The British Royal family has become an authentic soap opera for so many, especially among the English.
Tuning in to the Royal family latest update as you watch a new segment of any reality show explains how the British Royal family is constantly under the limelight.
Regardless of whether this focus of attention is in the form of recognition or criticism, the English people’s attention remains fixed.
And for this, the French look down on the British for their ostensibly unhealthy obsession with the royal family in everything they do.
2. Football Hooliganism
Hooliganism is a term that applies to disorganised, combative, and often reckless behaviour by observers at sporting events.
This behaviour has been among the reasons why English people have been despised.
Hooliganism has been almost entirely bounded to football in the United Kingdom.
Public disorder conduct has been prevalent among football fans since before the sport’s inception, but it wasn’t until the 1960s that it was recognised as a serious issue.
Hooliganism became inextricably linked with English football supporters in the 1980s.

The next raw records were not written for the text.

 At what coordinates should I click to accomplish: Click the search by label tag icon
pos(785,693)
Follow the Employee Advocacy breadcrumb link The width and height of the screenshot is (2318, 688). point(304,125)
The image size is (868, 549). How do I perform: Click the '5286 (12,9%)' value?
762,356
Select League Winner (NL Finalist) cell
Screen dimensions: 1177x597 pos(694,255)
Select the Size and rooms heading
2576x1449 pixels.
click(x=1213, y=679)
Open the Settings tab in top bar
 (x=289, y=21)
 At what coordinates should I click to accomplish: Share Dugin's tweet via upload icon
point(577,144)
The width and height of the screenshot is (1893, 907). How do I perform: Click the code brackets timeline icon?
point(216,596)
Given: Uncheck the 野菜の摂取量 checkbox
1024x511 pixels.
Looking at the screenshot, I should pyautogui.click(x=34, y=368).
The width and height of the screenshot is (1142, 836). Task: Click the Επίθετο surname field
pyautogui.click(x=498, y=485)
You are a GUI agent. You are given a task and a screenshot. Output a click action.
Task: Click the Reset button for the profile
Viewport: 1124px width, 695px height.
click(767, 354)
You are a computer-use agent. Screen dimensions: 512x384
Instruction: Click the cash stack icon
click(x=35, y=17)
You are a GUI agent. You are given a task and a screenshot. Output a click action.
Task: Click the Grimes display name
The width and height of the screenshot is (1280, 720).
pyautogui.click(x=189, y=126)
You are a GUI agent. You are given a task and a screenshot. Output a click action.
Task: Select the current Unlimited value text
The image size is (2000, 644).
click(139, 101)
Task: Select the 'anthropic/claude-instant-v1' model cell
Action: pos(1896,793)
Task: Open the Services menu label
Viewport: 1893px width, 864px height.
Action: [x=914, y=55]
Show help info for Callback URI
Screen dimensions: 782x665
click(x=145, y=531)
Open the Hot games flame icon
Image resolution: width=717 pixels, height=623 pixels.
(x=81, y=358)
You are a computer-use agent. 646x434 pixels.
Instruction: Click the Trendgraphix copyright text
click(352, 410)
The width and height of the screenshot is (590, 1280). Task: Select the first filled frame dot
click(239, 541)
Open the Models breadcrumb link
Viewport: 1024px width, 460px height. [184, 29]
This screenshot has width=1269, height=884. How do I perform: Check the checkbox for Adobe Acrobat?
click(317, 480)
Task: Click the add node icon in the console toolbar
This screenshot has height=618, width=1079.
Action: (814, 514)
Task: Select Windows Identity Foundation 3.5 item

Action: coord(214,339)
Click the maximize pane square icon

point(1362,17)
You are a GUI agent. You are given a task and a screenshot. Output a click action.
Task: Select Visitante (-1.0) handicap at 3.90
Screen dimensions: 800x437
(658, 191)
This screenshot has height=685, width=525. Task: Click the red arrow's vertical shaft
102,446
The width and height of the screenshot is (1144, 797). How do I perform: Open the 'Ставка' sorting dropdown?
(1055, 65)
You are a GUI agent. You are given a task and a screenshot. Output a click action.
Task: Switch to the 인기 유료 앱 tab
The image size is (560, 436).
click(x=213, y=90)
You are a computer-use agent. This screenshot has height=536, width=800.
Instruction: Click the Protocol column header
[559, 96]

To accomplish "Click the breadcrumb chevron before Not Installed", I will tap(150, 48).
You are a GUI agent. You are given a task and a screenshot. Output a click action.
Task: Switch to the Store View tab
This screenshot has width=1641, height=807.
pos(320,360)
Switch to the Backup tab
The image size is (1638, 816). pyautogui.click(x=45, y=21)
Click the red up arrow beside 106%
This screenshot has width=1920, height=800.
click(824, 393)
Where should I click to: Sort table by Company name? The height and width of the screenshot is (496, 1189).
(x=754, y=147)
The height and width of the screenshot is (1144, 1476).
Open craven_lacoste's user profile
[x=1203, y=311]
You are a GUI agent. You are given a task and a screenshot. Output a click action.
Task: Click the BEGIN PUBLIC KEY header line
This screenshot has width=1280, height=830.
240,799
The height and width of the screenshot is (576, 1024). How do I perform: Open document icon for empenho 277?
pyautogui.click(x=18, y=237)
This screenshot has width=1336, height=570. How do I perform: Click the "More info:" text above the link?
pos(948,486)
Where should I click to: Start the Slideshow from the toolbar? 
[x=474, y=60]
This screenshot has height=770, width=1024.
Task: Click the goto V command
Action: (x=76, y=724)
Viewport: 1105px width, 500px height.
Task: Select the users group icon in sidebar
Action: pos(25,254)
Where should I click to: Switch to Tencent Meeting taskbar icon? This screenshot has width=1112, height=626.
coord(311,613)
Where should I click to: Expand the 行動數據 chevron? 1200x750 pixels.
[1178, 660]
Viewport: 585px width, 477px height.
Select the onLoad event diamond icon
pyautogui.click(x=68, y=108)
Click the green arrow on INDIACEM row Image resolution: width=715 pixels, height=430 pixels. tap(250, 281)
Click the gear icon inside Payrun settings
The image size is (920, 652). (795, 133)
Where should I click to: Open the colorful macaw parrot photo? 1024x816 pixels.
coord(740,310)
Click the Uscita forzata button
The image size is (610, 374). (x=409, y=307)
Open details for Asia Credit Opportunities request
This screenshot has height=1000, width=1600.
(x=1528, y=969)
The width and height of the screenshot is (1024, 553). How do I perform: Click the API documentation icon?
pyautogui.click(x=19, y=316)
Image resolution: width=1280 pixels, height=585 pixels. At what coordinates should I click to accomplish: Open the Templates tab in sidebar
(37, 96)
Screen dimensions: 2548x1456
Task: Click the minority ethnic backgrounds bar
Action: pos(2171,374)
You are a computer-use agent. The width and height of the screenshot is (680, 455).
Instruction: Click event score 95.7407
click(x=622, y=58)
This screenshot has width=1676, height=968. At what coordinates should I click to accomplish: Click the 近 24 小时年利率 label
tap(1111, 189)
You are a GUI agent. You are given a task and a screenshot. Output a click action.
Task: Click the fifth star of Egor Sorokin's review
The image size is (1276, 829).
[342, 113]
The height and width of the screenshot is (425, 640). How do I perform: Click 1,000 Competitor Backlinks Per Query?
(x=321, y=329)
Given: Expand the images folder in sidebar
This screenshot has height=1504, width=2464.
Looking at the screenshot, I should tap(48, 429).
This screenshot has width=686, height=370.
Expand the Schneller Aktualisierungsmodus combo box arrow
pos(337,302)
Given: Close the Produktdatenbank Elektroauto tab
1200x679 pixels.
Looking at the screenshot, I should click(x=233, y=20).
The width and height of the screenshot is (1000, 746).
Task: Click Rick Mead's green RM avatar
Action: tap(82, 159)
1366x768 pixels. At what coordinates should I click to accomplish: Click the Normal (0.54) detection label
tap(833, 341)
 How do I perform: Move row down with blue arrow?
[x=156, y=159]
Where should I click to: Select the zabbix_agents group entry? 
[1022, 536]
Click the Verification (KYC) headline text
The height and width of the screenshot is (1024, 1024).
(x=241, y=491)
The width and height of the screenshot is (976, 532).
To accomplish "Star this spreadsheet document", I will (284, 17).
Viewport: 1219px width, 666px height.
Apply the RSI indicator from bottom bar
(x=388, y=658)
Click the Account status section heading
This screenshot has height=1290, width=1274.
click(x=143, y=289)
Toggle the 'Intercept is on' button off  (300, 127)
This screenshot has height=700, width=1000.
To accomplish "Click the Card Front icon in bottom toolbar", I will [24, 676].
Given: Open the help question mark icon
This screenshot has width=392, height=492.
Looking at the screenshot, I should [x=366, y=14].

This came after a string of major disruptions both domestically and overseas, which resulted in hundreds of fatalities.
Since then, authorities and security services have worked hard to reduce the scope of hooliganism.
3. Food Culture
Whenever it tends to come to the French and their approach to food, the word “enthusiastic” barely scratches the surface.
People in every part of France are proud of their regional specialities and, of course, will gloat about them.
For most French people who aren’t particularly interested in gastronomy, British food seems to have thrown an assumption.
When questioned about the British, it appeared that most French people remembered their first eating experience in Britain, which most likely occurred during a school field trip.
This says a lot about how French people aren’t big fans of British food culture, and thus don’t like them.
4. Obsession with tea
Regardless of whether they drink their tea with milk, sugar, lemon, or just flat, it’s evident that the British enjoy their tea.
There’s just something about resolute bitterness that draws people in: the Tea and Infusions Organisation estimates that the British drink 60 billion cups of tea per year.
That equates to more than 900 cups per year for almost any man, woman, and child in the United Kingdom – though we all know someone who consumes far more.
From the modest tea break to the afternoon tea to be relished, tea has already become ingrained in the British culture.
This explains why the French dislike British people because they believe they are overly obsessed with tea for no reason.
In research studies that compare English levels along with all of Europe, France typically performs poorly.
Even though youngsters have broadly had a much better standard of English, it is still safe to assume that most people in France do not have an elevated level of English.
But if there is one country that consistently performs much worse language learning than France, it is the United Kingdom.
The majority of French people complain about their accents.
On the other hand, others reckon the accent sounds pretty good, but it just seems like they can’t understand a word.
This could explain why the French people aren’t big fans of the British.
To be clear, in general, the French are cordial, warm, and accommodating to the many Britons who choose to relocate to France.
However, as we have seen above, there is always some friction among different cultures.